▶ _WHAT THIS TASK INVOLVES_: Transcribe the material below verbatim, starting with the line that contains "Where should I click to: Click Paragraph" and continuing through the line that contains "Click the edit", both included.
--*--
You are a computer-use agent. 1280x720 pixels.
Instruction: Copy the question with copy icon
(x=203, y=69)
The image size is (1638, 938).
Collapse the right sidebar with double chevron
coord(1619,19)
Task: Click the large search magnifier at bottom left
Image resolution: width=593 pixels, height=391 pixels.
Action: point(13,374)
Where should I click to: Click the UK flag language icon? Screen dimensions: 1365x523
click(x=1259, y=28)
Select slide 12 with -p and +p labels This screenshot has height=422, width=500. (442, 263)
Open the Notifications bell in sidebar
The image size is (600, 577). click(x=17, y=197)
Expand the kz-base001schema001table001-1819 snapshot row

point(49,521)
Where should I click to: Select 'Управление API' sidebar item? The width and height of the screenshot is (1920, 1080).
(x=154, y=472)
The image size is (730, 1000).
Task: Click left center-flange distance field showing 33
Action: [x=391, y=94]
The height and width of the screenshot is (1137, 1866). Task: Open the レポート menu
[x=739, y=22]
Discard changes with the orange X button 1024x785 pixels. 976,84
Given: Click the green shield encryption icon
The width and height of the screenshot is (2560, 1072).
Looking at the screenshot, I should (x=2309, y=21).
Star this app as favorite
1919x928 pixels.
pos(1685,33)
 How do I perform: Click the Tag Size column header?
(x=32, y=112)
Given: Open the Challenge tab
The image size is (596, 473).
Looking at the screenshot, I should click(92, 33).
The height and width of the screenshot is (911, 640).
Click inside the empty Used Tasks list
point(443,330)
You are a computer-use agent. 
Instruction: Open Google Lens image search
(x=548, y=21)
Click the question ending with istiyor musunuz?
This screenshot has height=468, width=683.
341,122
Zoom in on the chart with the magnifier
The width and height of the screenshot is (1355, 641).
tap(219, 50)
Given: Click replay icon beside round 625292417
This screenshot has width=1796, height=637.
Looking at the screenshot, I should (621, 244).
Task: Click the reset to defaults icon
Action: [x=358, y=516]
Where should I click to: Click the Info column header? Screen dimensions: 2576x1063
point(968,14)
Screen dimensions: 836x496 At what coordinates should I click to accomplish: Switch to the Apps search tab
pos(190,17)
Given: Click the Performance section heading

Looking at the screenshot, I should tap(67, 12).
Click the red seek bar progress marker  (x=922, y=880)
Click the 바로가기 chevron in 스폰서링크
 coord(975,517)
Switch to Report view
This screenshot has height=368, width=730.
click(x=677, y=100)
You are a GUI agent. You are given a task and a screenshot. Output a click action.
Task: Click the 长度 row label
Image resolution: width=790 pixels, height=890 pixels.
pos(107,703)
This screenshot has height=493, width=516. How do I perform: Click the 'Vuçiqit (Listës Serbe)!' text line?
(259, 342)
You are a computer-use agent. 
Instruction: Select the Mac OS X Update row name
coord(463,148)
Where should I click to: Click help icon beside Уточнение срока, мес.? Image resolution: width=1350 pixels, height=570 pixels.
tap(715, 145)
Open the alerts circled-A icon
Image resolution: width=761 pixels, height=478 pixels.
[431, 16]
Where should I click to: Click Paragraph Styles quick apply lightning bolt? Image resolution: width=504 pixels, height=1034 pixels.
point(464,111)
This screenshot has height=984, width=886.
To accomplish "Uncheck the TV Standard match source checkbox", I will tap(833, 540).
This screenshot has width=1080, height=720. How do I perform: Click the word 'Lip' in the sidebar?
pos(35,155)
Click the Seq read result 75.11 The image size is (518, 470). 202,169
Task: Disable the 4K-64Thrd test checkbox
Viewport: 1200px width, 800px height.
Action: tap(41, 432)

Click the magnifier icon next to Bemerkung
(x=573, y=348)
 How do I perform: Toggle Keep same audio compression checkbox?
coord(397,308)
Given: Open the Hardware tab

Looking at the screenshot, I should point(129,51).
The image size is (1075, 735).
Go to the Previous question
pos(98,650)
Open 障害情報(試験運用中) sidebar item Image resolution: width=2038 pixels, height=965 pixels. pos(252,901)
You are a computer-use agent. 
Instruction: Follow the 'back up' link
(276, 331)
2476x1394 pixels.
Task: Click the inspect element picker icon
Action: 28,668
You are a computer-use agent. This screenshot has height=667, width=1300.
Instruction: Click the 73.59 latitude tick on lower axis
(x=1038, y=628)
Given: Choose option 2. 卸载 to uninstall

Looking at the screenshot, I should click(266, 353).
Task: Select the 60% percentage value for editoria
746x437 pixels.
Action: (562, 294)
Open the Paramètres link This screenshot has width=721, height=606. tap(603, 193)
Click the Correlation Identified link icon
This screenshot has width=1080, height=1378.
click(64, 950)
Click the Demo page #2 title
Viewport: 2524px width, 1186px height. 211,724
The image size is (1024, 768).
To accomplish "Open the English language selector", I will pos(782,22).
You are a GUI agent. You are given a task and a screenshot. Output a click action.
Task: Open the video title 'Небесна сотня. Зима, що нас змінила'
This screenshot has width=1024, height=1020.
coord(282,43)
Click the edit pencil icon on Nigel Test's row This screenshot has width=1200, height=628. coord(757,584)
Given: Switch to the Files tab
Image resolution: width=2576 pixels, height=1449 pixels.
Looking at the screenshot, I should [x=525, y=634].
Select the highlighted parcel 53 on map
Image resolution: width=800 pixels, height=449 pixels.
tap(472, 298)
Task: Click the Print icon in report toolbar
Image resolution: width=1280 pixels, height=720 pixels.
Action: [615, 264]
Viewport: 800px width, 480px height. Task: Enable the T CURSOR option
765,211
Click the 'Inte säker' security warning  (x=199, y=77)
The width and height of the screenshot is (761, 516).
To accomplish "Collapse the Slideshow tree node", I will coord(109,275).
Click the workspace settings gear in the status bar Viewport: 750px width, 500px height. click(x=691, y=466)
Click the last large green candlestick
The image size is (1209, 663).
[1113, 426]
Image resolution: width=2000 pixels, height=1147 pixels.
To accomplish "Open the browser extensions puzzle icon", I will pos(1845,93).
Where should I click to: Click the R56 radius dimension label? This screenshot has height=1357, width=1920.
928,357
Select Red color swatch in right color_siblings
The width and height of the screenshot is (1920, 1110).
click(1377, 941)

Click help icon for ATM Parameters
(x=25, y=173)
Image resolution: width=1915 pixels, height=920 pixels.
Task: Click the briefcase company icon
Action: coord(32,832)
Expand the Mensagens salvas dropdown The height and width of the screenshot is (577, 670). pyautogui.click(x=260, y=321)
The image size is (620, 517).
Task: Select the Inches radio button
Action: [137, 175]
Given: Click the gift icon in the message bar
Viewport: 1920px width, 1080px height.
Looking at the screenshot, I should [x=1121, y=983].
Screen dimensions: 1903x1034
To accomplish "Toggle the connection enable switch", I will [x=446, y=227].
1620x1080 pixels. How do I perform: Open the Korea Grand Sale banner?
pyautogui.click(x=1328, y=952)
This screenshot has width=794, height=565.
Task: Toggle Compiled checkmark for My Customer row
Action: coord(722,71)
--*--
▶ _OUTPUT_:
Where should I click to: Click Paragraph Styles quick apply lightning bolt? Image resolution: width=504 pixels, height=1034 pixels.
point(464,111)
This screenshot has height=984, width=886.
To accomplish "Uncheck the TV Standard match source checkbox", I will tap(833, 540).
This screenshot has width=1080, height=720. How do I perform: Click the word 'Lip' in the sidebar?
pos(35,155)
Click the Seq read result 75.11 The image size is (518, 470). 202,169
Task: Disable the 4K-64Thrd test checkbox
Viewport: 1200px width, 800px height.
Action: tap(41, 432)

Click the magnifier icon next to Bemerkung
(x=573, y=348)
 How do I perform: Toggle Keep same audio compression checkbox?
coord(397,308)
Given: Open the Hardware tab

Looking at the screenshot, I should point(129,51).
The image size is (1075, 735).
Go to the Previous question
pos(98,650)
Open 障害情報(試験運用中) sidebar item Image resolution: width=2038 pixels, height=965 pixels. pos(252,901)
You are a computer-use agent. 
Instruction: Follow the 'back up' link
(276, 331)
2476x1394 pixels.
Task: Click the inspect element picker icon
Action: 28,668
You are a computer-use agent. This screenshot has height=667, width=1300.
Instruction: Click the 73.59 latitude tick on lower axis
(x=1038, y=628)
Given: Choose option 2. 卸载 to uninstall

Looking at the screenshot, I should click(266, 353).
Task: Select the 60% percentage value for editoria
746x437 pixels.
Action: (562, 294)
Open the Paramètres link This screenshot has width=721, height=606. tap(603, 193)
Click the Correlation Identified link icon
This screenshot has width=1080, height=1378.
click(64, 950)
Click the Demo page #2 title
Viewport: 2524px width, 1186px height. 211,724
The image size is (1024, 768).
To accomplish "Open the English language selector", I will pos(782,22).
You are a GUI agent. You are given a task and a screenshot. Output a click action.
Task: Open the video title 'Небесна сотня. Зима, що нас змінила'
This screenshot has width=1024, height=1020.
coord(282,43)
Click the edit pencil icon on Nigel Test's row This screenshot has width=1200, height=628. coord(757,584)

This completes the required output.